#### TASK INPUT
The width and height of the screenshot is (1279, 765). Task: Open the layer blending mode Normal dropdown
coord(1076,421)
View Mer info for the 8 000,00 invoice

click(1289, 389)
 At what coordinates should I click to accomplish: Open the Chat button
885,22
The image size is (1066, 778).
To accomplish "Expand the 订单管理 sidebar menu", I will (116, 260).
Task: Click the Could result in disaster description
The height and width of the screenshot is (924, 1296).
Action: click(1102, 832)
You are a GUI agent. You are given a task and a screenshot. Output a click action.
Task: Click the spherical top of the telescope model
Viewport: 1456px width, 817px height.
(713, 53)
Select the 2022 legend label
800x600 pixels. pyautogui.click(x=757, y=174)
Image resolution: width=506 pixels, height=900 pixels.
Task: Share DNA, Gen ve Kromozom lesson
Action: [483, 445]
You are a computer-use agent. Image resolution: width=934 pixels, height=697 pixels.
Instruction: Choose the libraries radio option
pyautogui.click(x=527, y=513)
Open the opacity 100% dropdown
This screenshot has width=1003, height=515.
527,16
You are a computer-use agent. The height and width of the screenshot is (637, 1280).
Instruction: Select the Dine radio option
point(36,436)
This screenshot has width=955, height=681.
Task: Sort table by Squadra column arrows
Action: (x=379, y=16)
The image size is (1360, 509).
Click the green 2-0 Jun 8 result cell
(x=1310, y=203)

#### TASK DIRECTIONS
Transcribe, with no changes, the listing above from its first line through the line with "Task: Click the Could", including that line, and stop once it is done.

#### SOLUTION
The width and height of the screenshot is (1279, 765). Task: Open the layer blending mode Normal dropdown
coord(1076,421)
View Mer info for the 8 000,00 invoice

click(1289, 389)
 At what coordinates should I click to accomplish: Open the Chat button
885,22
The image size is (1066, 778).
To accomplish "Expand the 订单管理 sidebar menu", I will (116, 260).
Task: Click the Could result in disaster description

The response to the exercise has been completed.